Superficial punctate keratopathy (SPK) from corneal exposure; conjunctival injection and thickening and eventual keratinization from chronic dryness. Eyelid scarring may be seen in cicatricial cases. Facial hemiparesis and lagophthalmos may be seen in paralytic cases.

Etiology

Workup

  1. History: Previous surgery, trauma, chemical burn, or CN VII palsy?

  2. External examination: Check orbicularis oculi function and assess horizontal eyelid laxity and punctal location. Look for an eyelid tumor, scarring, herniated orbital fat, etc. If there is concomitant CN VII palsy and CN VIII deficit (hearing loss), consider CT or MRI brain to rule out acoustic neuroma. Consider imaging for isolated CNVII palsy if it has not been worked up or etiology other than Bell palsy is suspected.

  3. Slit-lamp examination: Evaluate for exposure keratopathy and conjunctival inflammation.

Treatment

  1. Treat exposure keratopathy with lubricating agents. See 4.5, Exposure Keratopathy.

  2. Treat an inflamed, exposed eyelid margin with warm compresses and antibiotic ointment (e.g., bacitracin or erythromycin q.i.d.). A short course of combination antibiotic–steroid ointment (e.g., neomycin/polymyxin B/dexamethasone) may be helpful if close follow-up is ensured.

  3. Taping the eyelids into position may be a temporizing measure.

  4. Definitive treatment may require surgery.

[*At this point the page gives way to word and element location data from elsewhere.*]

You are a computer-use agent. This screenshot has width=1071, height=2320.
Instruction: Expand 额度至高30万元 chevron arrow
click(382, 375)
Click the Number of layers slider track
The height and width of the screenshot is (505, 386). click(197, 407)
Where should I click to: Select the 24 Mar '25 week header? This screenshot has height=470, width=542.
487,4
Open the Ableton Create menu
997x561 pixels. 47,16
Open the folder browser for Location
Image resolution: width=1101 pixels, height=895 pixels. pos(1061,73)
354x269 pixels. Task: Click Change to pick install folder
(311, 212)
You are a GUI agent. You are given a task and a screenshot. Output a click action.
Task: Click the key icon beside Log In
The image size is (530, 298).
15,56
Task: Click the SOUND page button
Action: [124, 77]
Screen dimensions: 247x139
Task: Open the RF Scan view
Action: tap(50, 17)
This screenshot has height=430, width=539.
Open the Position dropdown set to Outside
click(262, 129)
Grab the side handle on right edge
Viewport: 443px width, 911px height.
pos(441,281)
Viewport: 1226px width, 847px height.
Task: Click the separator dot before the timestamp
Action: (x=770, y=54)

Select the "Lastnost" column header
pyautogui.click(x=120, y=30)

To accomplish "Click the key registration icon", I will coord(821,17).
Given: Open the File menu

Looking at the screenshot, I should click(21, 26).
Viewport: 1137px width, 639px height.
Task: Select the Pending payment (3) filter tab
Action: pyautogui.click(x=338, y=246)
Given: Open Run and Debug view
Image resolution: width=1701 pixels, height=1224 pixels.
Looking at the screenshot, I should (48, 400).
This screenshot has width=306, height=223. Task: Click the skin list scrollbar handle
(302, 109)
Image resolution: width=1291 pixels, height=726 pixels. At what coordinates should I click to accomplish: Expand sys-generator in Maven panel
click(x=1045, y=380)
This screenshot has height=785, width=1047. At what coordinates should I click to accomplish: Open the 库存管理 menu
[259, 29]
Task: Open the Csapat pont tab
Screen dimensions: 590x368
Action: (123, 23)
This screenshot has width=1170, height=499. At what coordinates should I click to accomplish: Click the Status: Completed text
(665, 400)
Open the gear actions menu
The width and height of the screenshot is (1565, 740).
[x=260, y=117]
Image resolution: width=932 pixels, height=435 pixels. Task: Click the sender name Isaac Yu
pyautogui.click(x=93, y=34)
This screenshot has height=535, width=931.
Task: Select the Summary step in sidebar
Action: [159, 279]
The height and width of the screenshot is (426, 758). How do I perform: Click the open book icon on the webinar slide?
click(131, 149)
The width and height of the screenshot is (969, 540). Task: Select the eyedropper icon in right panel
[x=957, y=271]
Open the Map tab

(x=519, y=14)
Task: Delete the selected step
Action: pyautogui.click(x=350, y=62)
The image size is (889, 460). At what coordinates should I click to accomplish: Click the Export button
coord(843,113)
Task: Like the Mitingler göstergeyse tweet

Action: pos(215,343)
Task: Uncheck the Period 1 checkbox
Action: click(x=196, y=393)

Surgical options should address the underlying etiology for ectropion:

    • Involutional ectropion: Lateral tarsal strip involves horizontally shortening the lower eyelid and resecuring to the periosteum. Other options include the modified-Bick, Bick, and lateral canthoplasty.

    • Punctal or medial ectropion: Medial spindle procedure, medial canthoplasty.

    • Paralytic ectropion: Lateral tarsal strip coupled with cheek lift. A temporary tarsorrhaphy can be used to protect ocular surface if nerve recovery is anticipated.

    • Mechanical ectropion: Address etiologic source and proceed with appropriate reconstruction of the eyelid.

    • Cicatricial ectropion: Release of cicatricial tethering, lengthening the lower eyelid with either anterior or posterior lamellar grafts. In some cases, cheek or midface lift can offer further vertical support of the lower eyelid. Medical management of any present underlying dermatologic condition is essential to prevent recurrence.

  5. Surgery may be delayed for 3 to 6 months in patients with idiopathic CN VII palsy (Bell palsy) because the ectropion may resolve spontaneously with nerve recovery (see 10.9, Isolated Seventh Nerve Palsy). Corneal exposure may make the repair more urgent.

Follow-Up

Patients with corneal or conjunctival exposure are examined as needed based on the severity of signs and symptoms. If the tissues are relatively healthy, follow-up is not urgent. Patients using topical steroids need to be followed up routinely for steroid-induced side effects.